The Institute for Innovation Development recently sat down with Bob Mann, CEO of Advisor’s Capital Investments in Woodstock, Conn., which provides a unique mix of services offering financial education, support and specialized money management services for institutions, high-net-worth investors and leading financial advisors. Bob is an expert on market cycles and a market technician with a very strong case for active money management over passive investing.

Hortz: Bob, you’ve been involved in this active versus passive debate for some time. You go back to 1978 with a study called “Non-Random Profits,” which was your answer to Burton Malkiel’s “A Random Walk Down Wall Street”—a book that argued professional investors and mutual fund managers did not outperform a random selection of stocks and helped spawn the development of index funds. The research in your study led to very different conclusions about active management. Can you share with us what your research findings were and where you now stand on the active versus passive debate?

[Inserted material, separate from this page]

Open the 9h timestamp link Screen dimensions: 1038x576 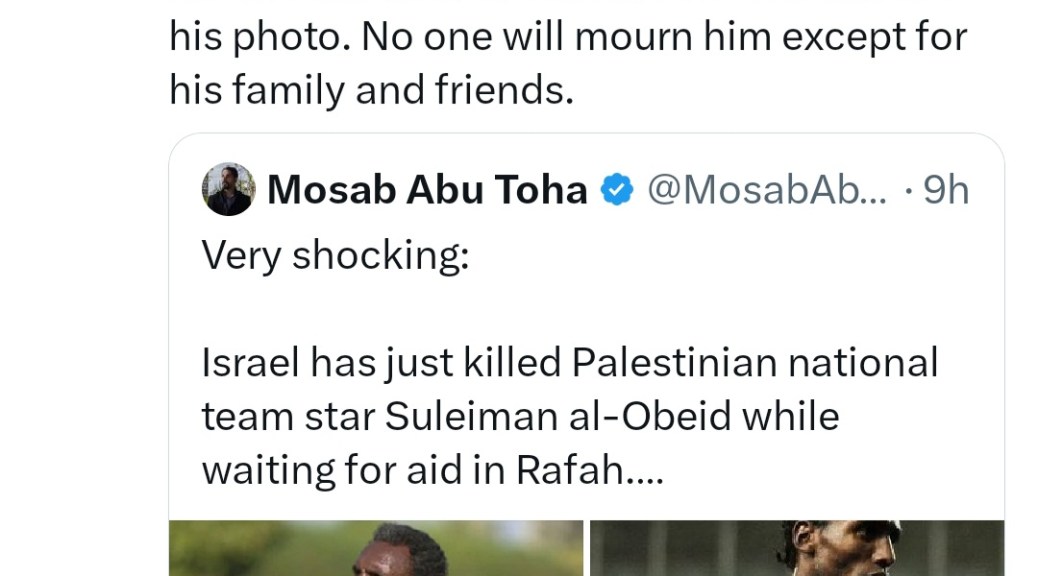[x=946, y=190]
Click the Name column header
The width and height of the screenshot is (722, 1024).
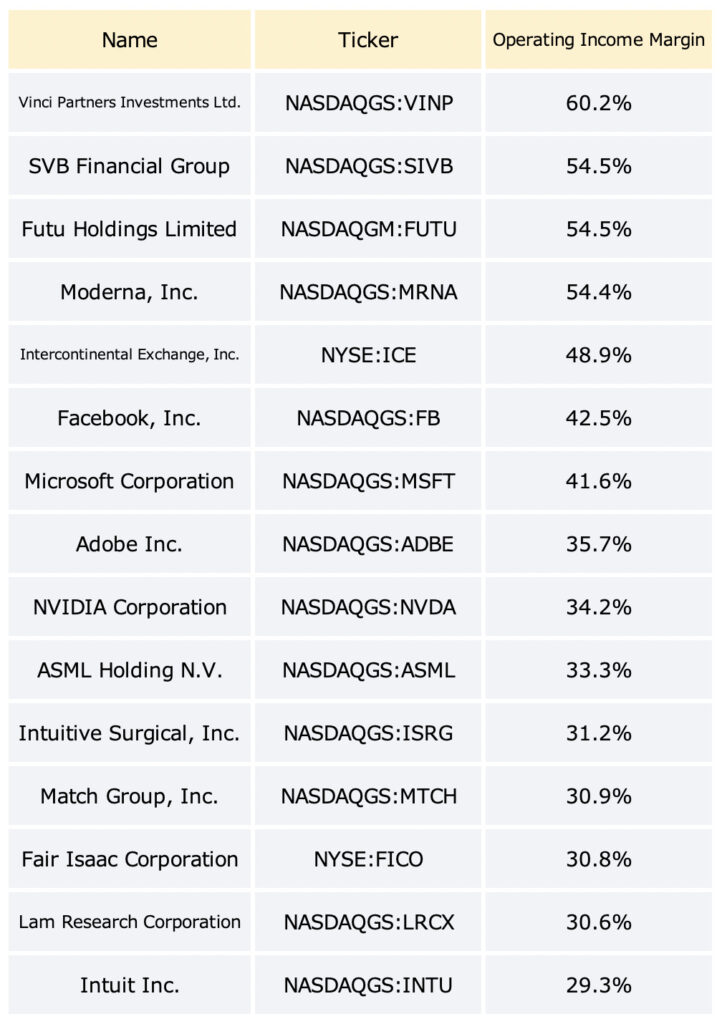tap(129, 40)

Mann: Contrary to the random walk approach, which assumes that an investor can do just as well with a stock selected by chance as with stocks bought with extensive research or while trading with a trend, our study identified stock price patterns that would enable an investor to buy low and sell high with an extremely high degree of consistency provided he or she used some discipline. The non-random profit approach we developed gave the investor two basic rules to determine what stock to buy and what price to pay for it—the “11 quarter rule” and the “25% rule.”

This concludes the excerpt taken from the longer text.